Installation view of Bleed&Burn: Catalytic Flag Making at the Soap Factory, Minneapolis (image courtesy the Soap Factory)
MINNEAPOLIS — Amid fury and despair over Donald Trump’s presidency, curators Alexa Horochowski and Crystal Quinn asked 13 artists to create their own flags. The only requirement was that they measure three by five feet, “the size of a standard American flag,” as Horochowski put it. The 14 flags (Horochowski and Quinn each also designed one) are on view in the exhibition Bleed&Burn: Catalytic Flag Making at the Soap Factory in Minneapolis, but they will eventually be burned, after the show closes, and documented in a book put out by Beyond Repair. For now, I stopped by the gallery to check out the flags. Here are a few of my favorites.

Eunice Pitts, “Flag”
Pitts hangs her American flag upside down, after having doused it in black ink. She pairs it with a white surrender flag with the message “FDT” (Fuck Donald Trump, for those following along at home), lightly stitched into the cloth. Subtle? Not so much. But this piece is my favorite in the simplicity of its guttural rage.

Gudrun Lock, “All That is Solid Melts into Air”
Even if this isn’t actual menstrual blood, it might as well be. Here Gudrun Lock waves the flag of surrender, but one that was not easily won. Perhaps another battle looms in the distance, at the next moon. Note the title comes from Karl Marx’s “Communist Manifesto,” but also resembles a speech by Prospero, in Shakespeare’s The Tempest:
Our revels now are ended. These our actors,
As I foretold you, were all spirits, and
Are melted into air, into thin air
Oh, if only Trump were just an illusion!

Sarah Petersen, “Ante”
Like several other artists in the show, Sarah Petersen takes on the white flag motif, in this case with a suggestion of the outline of the confederate flag. This flag looks as if it were slashed, despite the surrender, but there’s a lovely light that seeps in through the cracks, suggesting hope.
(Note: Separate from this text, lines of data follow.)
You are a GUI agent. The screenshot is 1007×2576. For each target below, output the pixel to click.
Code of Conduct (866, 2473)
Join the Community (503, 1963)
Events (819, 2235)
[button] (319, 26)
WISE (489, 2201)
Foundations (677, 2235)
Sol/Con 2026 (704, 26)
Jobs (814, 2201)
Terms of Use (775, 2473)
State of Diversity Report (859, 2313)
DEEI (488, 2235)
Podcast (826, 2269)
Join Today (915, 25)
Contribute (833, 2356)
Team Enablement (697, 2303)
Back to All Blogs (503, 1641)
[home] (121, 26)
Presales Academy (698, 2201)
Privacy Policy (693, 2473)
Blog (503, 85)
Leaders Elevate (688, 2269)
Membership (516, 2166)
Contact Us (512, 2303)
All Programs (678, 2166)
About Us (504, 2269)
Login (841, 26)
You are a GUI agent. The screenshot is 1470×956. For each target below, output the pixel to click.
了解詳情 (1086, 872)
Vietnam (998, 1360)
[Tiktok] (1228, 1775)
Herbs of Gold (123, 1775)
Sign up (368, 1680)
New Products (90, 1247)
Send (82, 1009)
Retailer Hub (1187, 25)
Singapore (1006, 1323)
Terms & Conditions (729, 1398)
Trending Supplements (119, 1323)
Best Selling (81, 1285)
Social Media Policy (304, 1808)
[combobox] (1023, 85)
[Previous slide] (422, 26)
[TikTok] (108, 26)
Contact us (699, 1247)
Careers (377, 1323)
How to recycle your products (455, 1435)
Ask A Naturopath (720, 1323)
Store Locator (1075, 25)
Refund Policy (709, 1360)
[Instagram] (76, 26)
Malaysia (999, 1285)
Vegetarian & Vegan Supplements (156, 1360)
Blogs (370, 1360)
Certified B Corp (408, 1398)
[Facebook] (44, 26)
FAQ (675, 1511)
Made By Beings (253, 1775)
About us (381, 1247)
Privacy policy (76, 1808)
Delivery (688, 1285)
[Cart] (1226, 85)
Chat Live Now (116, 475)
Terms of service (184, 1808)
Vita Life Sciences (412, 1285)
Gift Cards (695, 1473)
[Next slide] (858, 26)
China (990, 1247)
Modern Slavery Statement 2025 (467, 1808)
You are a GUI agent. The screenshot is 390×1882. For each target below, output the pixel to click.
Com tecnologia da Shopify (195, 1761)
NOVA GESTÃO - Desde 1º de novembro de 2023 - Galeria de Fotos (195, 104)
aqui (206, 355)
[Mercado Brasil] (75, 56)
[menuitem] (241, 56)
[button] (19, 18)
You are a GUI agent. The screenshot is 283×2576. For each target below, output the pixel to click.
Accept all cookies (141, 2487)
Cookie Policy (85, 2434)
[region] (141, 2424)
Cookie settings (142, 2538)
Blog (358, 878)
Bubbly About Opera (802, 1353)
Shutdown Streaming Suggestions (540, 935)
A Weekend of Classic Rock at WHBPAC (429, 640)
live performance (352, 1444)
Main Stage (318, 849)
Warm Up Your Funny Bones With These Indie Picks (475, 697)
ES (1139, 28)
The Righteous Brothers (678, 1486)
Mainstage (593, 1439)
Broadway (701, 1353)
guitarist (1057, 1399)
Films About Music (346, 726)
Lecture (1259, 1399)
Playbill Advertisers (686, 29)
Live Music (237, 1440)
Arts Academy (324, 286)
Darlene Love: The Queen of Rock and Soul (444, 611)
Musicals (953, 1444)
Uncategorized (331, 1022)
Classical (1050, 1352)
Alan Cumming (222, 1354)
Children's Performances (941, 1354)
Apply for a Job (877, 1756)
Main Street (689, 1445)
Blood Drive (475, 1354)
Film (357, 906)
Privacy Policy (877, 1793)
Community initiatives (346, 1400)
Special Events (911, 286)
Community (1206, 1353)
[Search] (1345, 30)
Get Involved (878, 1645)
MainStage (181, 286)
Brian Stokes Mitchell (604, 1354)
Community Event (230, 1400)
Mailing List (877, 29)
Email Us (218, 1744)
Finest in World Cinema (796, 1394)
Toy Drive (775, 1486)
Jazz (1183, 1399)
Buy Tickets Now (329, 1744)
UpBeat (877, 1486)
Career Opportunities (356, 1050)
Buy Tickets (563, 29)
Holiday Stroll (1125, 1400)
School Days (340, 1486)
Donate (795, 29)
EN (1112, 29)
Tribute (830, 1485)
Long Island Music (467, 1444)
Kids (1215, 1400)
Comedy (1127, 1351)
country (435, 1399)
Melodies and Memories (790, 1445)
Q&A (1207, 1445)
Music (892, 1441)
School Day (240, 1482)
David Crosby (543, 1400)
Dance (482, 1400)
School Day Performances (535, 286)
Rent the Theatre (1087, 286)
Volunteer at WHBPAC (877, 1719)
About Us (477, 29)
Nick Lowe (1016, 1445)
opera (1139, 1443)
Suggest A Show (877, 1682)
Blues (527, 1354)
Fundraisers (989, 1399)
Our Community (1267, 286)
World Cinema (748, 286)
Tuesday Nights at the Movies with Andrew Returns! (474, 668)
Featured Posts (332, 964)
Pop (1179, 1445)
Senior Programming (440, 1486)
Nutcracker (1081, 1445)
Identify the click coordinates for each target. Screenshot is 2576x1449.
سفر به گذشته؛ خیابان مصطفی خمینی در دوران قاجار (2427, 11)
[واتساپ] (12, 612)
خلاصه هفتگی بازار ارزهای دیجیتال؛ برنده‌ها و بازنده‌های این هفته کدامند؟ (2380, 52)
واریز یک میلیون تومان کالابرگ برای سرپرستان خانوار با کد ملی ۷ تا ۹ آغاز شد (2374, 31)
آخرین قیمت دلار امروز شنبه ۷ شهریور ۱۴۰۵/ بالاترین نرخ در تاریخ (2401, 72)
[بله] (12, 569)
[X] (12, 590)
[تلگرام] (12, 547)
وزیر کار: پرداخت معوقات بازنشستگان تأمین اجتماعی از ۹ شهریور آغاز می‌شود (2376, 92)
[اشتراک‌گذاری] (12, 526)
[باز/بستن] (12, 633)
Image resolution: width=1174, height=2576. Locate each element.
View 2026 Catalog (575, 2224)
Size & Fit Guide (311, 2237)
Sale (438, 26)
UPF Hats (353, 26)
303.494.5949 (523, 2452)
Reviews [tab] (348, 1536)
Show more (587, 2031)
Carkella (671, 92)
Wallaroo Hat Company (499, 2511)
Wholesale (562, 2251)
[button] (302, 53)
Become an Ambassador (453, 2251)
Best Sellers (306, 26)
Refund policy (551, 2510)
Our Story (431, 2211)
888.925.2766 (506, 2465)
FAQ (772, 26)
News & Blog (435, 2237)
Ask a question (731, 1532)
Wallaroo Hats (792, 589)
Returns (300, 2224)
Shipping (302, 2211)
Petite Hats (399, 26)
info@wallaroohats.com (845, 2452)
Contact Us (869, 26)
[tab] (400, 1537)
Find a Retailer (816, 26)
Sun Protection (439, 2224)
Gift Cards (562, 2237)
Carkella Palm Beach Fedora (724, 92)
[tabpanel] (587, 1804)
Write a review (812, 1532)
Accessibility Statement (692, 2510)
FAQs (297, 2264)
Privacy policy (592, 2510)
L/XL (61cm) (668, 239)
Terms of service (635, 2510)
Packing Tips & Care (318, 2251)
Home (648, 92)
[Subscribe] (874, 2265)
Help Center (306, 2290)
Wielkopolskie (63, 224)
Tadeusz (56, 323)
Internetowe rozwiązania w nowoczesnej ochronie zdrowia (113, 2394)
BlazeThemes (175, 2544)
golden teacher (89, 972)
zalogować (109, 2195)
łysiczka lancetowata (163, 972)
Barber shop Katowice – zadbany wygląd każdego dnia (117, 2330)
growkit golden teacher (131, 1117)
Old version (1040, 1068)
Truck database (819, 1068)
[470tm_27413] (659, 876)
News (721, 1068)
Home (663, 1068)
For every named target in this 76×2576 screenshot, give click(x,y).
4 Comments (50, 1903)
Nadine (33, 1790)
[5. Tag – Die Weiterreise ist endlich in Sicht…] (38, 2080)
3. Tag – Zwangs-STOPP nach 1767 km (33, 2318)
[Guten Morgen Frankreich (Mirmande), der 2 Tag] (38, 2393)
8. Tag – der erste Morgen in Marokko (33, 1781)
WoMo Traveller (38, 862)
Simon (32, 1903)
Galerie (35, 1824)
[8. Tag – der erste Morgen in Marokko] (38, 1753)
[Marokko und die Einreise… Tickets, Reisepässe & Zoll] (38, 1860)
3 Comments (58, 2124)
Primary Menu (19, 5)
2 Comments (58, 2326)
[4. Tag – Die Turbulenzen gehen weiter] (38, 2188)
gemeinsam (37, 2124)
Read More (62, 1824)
Crystal Quinn, “Pissing in the bath”
Alluding to Trump’s alleged escapades in a Moscow hotel room, this flag provides a perfect metaphor for the country’s current predicament.

Channy Leaneagh, “Alt-Die”
Channy Leaneagh’s participation in this exhibition was one of the things that intrigued me about it initially, because I’m a huge fan of the synthpop band Poliça, for whom she is the lead singer, and hadn’t been aware that she was a visual artist too. Like other flags in this exhibit, this piece reverberates raw emotion. With the American flag’s red stripe standing in for menstrual blood, the stars ripped at the female’s feet and dotting her nipples, the piece acts as a battle cry tuned to a female pitch. The “Alt-Die” title adds a nice mic-drop touch.

Katinka Galanos, “Flag project (untitled)”
Credit goes to the curators for the placement of this flag, which offers a window to the exit sign. The flag hints at an emptiness to American patriotism, while also suggesting that there’s an escape if we look past the flag.

Geoffrey Hamerlinck and Katy Collier, “We invite you to hear God’s voice resounding in your heart”
A KISS quilt flag? What’s more American than that?
Bleed&Burn: Catalytic Flag Making continues at the Soap Factory (514 2nd St SE, Minneapolis) through February 12. Each artist will burn their flag after the exhibition closes at the location of their choosing.
Correction: A previous version of this article attributed a quote to Shakespeare’s The Winter’s Tale instead of The Tempest. This has been amended.